» Task objective
Within the data that follows, set down exactly the lines from the one containing "Instruction: Click the" through the one containing "Expand the language selector dropdown arrow", both ends included.

» Data supplied
---
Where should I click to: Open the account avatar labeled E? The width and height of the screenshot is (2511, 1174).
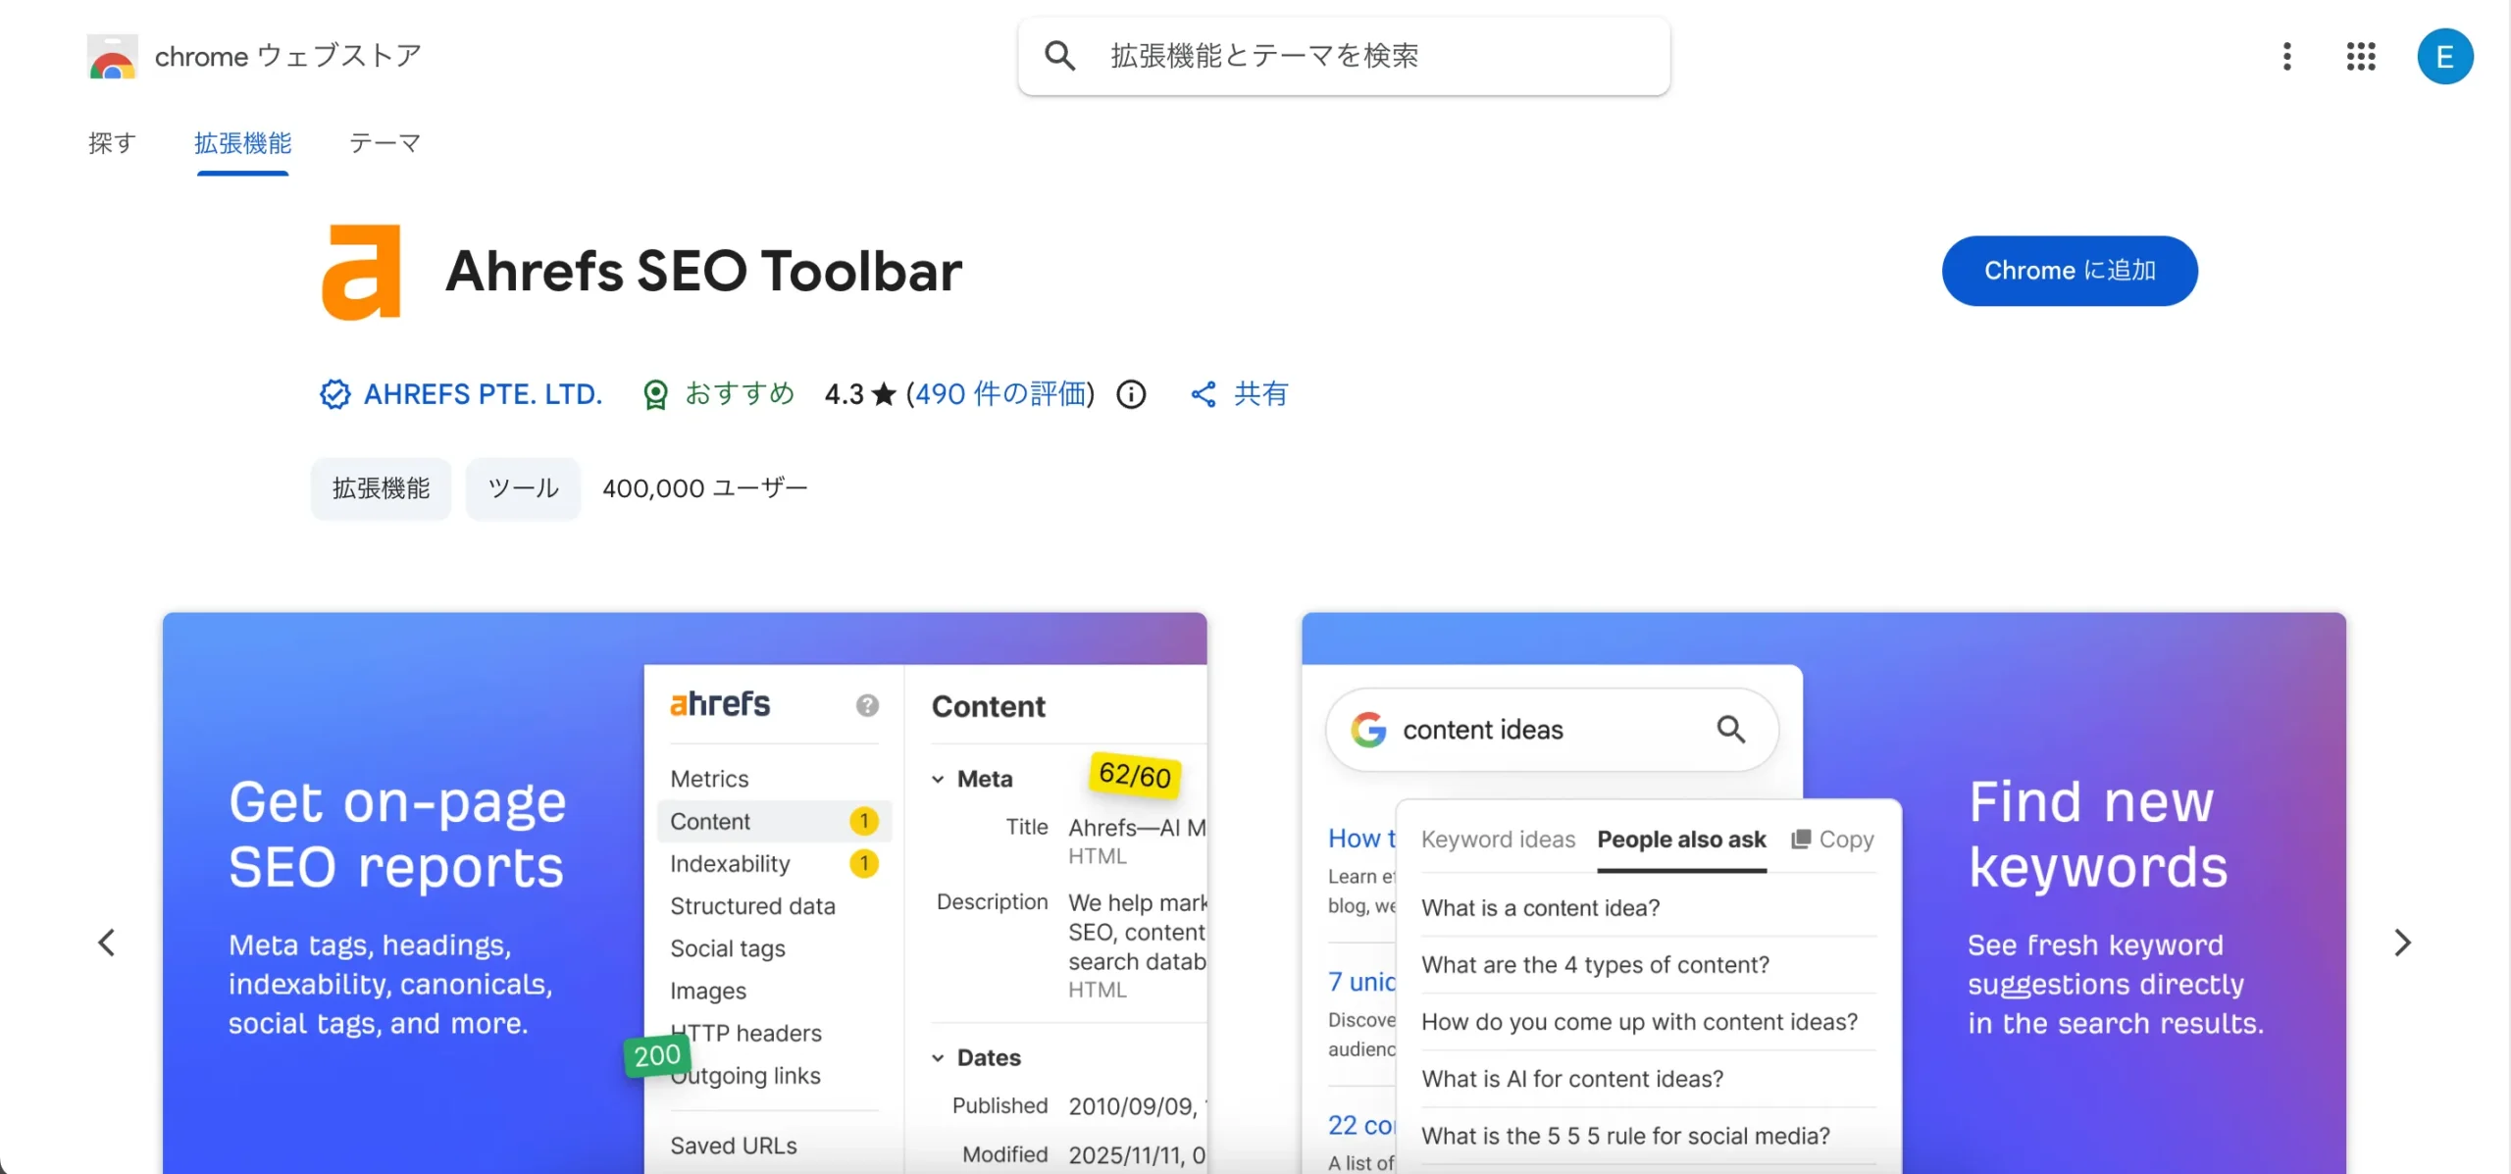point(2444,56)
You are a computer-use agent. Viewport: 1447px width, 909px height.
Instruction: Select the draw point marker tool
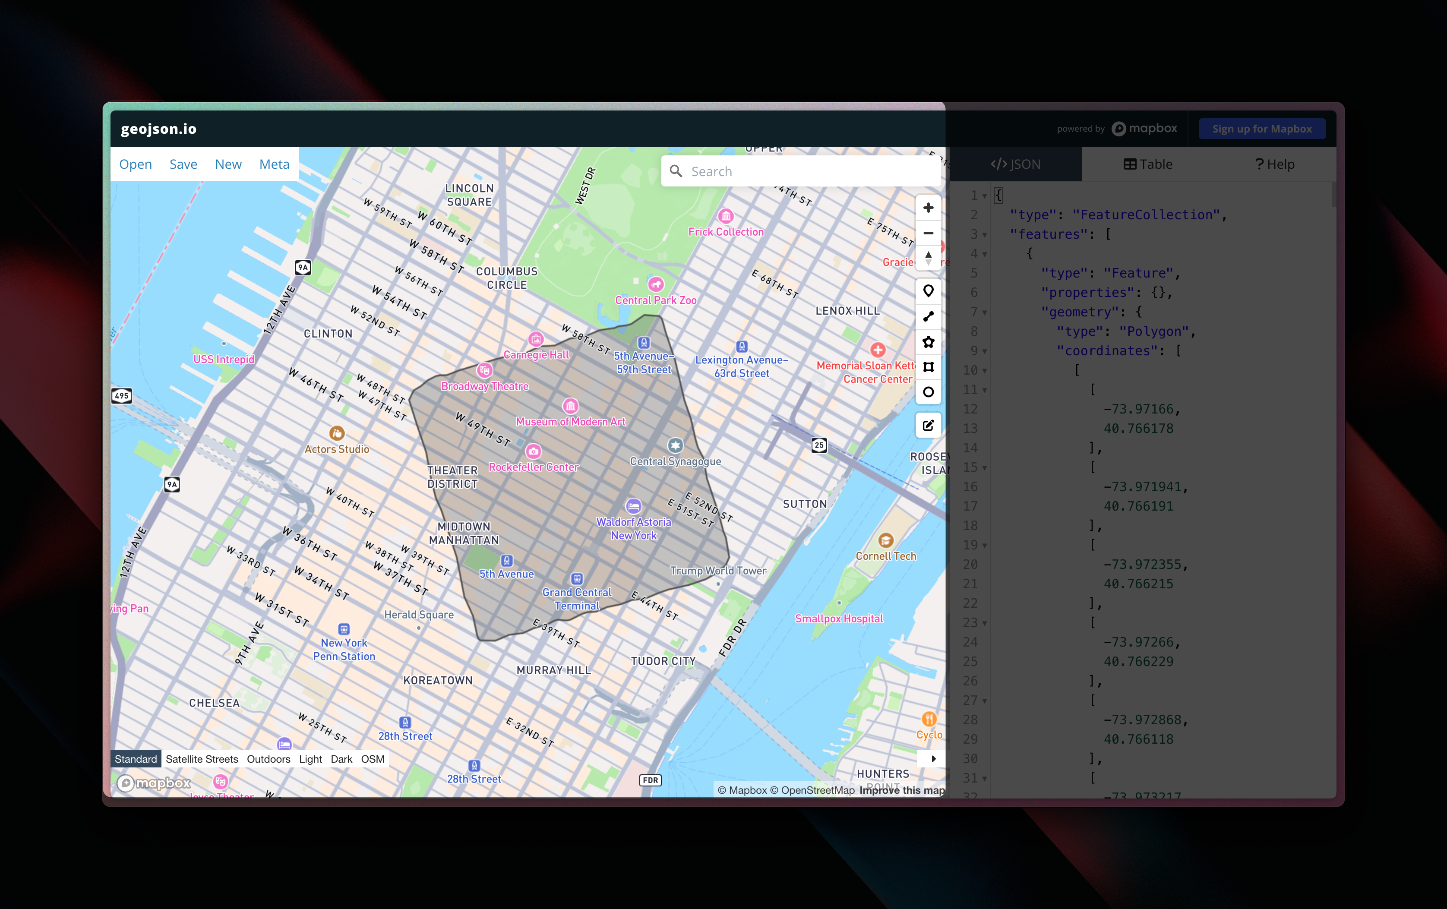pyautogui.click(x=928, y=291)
---
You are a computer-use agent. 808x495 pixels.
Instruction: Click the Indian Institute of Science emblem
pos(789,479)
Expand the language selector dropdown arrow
---
» Solution
Instruction: Click the Indian Institute of Science emblem
pos(789,479)
Expand the language selector dropdown arrow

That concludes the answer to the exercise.